- Born: 24 February 1921 Belfast, United Kingdom
- Died: 20 December 2010 (aged 89) Dublin, Ireland
- Known for: Foster's theorem
- Scientific career
- Doctoral advisor: David George Kendall

= Gordon Foster =

Irish creator of ISBN code

Frederic Gordon Foster (24 February 1921 – 20 December 2010) was a British computational engineer, statistician, professor, and college dean who is widely known for devising, in 1965, a nine-digit code upon which the International Standard Book Number (ISBN) is based.

== Life ==
Foster was born in Belfast, United Kingdom of Great Britain and Ireland, between the 1920 enactment and 1921 implementation of the partition of Ireland.
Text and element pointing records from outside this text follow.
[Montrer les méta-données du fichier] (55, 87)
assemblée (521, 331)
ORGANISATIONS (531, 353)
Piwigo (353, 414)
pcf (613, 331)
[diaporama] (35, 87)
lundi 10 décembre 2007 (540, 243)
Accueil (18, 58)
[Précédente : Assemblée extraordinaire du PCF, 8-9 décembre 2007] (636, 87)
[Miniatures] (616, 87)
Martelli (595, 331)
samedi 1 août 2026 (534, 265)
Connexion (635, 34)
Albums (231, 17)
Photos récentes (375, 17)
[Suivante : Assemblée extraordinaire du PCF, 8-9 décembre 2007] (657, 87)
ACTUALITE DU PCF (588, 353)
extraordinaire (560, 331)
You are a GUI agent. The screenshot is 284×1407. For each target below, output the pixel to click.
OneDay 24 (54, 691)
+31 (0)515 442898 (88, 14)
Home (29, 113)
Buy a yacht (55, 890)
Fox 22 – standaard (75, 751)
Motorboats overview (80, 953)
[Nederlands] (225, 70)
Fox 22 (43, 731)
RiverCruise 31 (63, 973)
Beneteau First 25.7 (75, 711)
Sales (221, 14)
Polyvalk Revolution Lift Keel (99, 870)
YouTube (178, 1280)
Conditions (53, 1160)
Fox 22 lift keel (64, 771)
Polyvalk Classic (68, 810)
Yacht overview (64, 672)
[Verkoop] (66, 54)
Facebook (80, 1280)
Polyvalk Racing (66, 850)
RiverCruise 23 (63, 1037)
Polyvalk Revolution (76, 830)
He studied at the Royal Belfast Academical Institution and began advanced study in mathematics at Queen's University Belfast. During World War II, he was recruited from Queen's to work as a code-breaker at Bletchley Park.

After the war, he resumed studies at Magdalen College, Oxford. A lecture on feedback control by Norbert Wiener, regarded as the originator of cybernetics, proved to be a great influence on Foster's research. Upon completing his PhD at Magdalen, he accepted an offer to lecture on his research at the University of Manchester, where he met Alan Turing, a Bletchley Park veteran who became known as the father of computer science. Turing introduced him to the Manchester Mark I computer and enlisted his help working on it. In 1956 Foster joined the faculty of the London School of Economics (LSE), first as an assistant lecturer in statistics, then as a lecturer and reader. In 1964 he was appointed to the chair of computational methods. While at LSE, he helped develop operations research as an academic discipline.

In 1965, while at the LSE, Foster was commissioned by WH Smith, the book publisher and bookseller, to develop a computerised filing system as part of its drive to modernise its growing company. Foster developed a 9 digit code which he named the Standard Book Numbering System (SBN). This code was very successful and was rapidly adopted by all UK publishers and booksellers. In 1970 the International Standard Organisation (ISO) expanded the SBN to 10 digits by adding an initial zero and the code was renamed to become the International Book Numbering System, or ISBN. It is now used worldwide by all publishers and booksellers.

In 1967 Foster was asked by Trinity College Dublin to start a Department of Statistics, and became its professor of statistics. He promoted statistical analysis and computer applications in several constituent schools and academic departments. He fostered a lively forward thinking postgraduate and undergraduate program, with courses highly applicable to the current statistical problems of the day. He also set up the Statistics and Operations Research Laboratory, known for outreach to industry and public services. He was elected a fellow of Trinity College Dublin in 1971 and Dean of Engineering and System Sciences.

Foster died in Dublin on 20 December 2010.